Bossi, quanti erano i nostri connazionali sulla nave della White Star Line? «Per ora ho personalmente certificato che sull’imbarcazione si trovavano quaranta di loro. Sono vite, molto spesso brevi, sconosciute ai più, come quella di Sante Righini".
Sante Righini? "È uno dei due italiani, assieme al piemontese Carlo Fey, di cui ho recentemente ‘scoperto’ la presenza sul Titanic. Righini non figura nell’elenco ufficiale dei passeggeri, eppure viaggiava in prima classe. Era il domestico di Ella Holmes White, una ricca vedova americana. Sui documenti di imbarco, accanto al nome della donna troviamo una semplice dicitura: ‘plus servant’, ovvero ‘accompagnata da un maggiordomo’. Quello scarabocchio in realtà era Sante".
Come era finito sul Titanic? «Era un figlio di modesti bottegai. A 20 anni decide di andarsene da Pisignano di Cervia, un paesino del Ravennate dove era nato nel 1883, per emigrare negli Stati Uniti e raggiungere la sorella. Oltreoceano vive di espedienti, finché non incontra Ella Holmes White, che lo assume come domestico. Il 10 aprile i due si imbarcano a Cherbourg sul transatlantico".
E cosa è successo a bordo? "Fu trascinato sul fondo, assieme a moltissimi altri. Probabilmente ha ceduto il posto sulla scialuppa a una donna o a un bambino. Il suo cadavere fu recuperato pochi giorni dopo la grande tragedia. Il corpo, portato ad Halifax, venne riconosciuto dal cognato, grazie a un anello su cui erano incise le iniziali ‘RS’".

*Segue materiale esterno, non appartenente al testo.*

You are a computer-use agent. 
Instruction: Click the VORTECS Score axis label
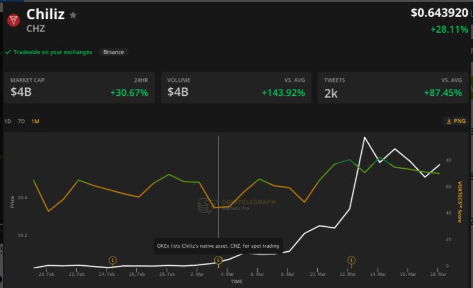(x=460, y=202)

E lei come ha fatto a identificarlo? "Stavo indagando sulla vita di Emilio Portaluppi, uno dei pochi sopravvissuti alla tragedia di cui sto scrivendo una monografia, quando spulciando nell’elenco degli italiani emigrati in America nel 1903 mi è caduto l’occhio su un certo ‘S. Righini’. Ho sentito subito qualcosa. Approfondisco e scopro che in quell’anno era partito da Napoli per raggiungere la sorella Emma. Tutto combaciava. Il Comune di Cervia mi fornisce l’atto di nascita e le tessere del puzzle vanno al loro posto".

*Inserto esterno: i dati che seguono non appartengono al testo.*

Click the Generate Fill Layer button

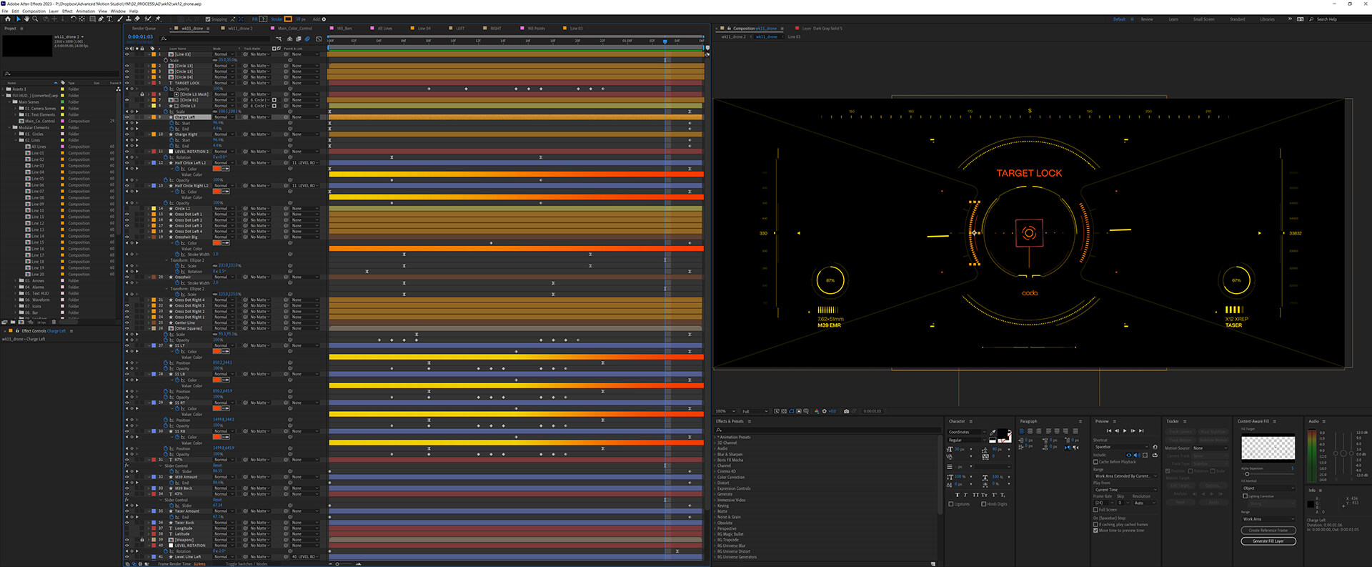tap(1268, 541)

Ma lei come è diventato il detective del Titanic? "La mia passione nasce quando ero bambino, dopo aver visto un film sul transatlantico. Volevo sapere tutto su quella nave. Nella biblioteca di Gallarate, il mio paese, c’era poco e per diversi anni mi sono disinteressato dell’argomento. Poi nel 1985, quando Ballard ha scoperto il relitto, si è riacceso il fuoco. E da allora cerco di ricostruire la storia del Titanic, gli accadimenti di quella notte e la vita degli italiani a bordo della nave, indagando nelle emeroteche e negli archivi inglesi, irlandesi, canadesi, americani e, ovviamente, del nostro Paese".
Le piacerebbe visitare il relitto? "No, sarebbe una profanazione. Ci sono già tante, troppe, spedizioni turistiche in quel tratto di mare. Io preferisco continuare a indagare".